The increases we observed in degree centrality in the caudate nucleus of gene therapy recipients likely reflect heterotransmission in afferent projections to the caudate from the STN (4, 28). The increase in centrality seen in the supramarginal node at 12 months likely reflected neural inputs from caudate and superior frontal nodes, which are anatomically linked to the supramarginal gyrus (29, 30). These node-level findings suggest that heterotransmission induced by STN AAV2-GAD treatment leads to GABAergic inhibition at caudate and putamen projection targets, which is, in turn, associated with elevated resting activity in the premotor and adjacent motor cortical regions.

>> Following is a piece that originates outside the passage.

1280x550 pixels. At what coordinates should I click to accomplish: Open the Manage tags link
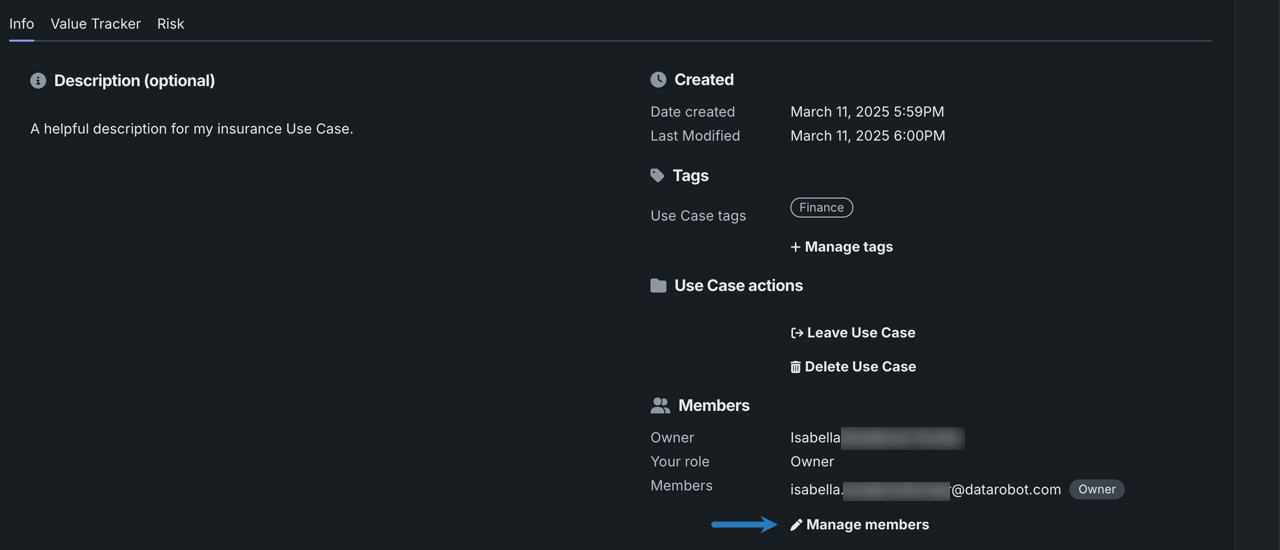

Graph theory also provided network-level insights into the flow of information through the GADRP space. We had previously shown that the PDRP space is characterized by an exaggerated small-worldness (increased clustering and lower average path length), which is associated with greater metabolic costs and noisier information transfer between network regions (7). The GADRP space also showed increased clustering at baseline and at 6 months, but by 12 months, there was a reduction in this measure toward normal at all but the highest graph threshold. This change, along with an increase in average path length, resulted in correction of the baseline elevation in network small-worldness. As a point of comparison, levodopa normalizes average path length within the PDRP space, improving the efficiency of information processing but not altering network clustering or small-worldness (23). Thus, although GADRP expression was nearly maximal already at 6 months, the graph theory data suggest that the network continued to undergo functional remodeling beyond this time point. Network maturation of this sort likely optimized information transfer across the network as a whole (31, 32), perhaps leading to long-term stabilization of clinical outcomes after treatment (13).

It is worth noting the subtle difference in the time course of SSRP expression in the two groups, with somewhat lower values under the blind at 6 months for the AAV2-GAD subjects than their sham counterparts. Given that the STN is involved in the short-term placebo response and likely modulates SSRP expression under blinded conditions (23, 33), it is possible that STN infusion transiently attenuated the SSRP response in the gene therapy group. By 12 months, however, SSRP expression was similar in both groups, whether studied under blinded or unblinded conditions. Deriving firm conclusions from these data is challenging, however, in that only eight gene therapy subjects remained under the blind at 12 months.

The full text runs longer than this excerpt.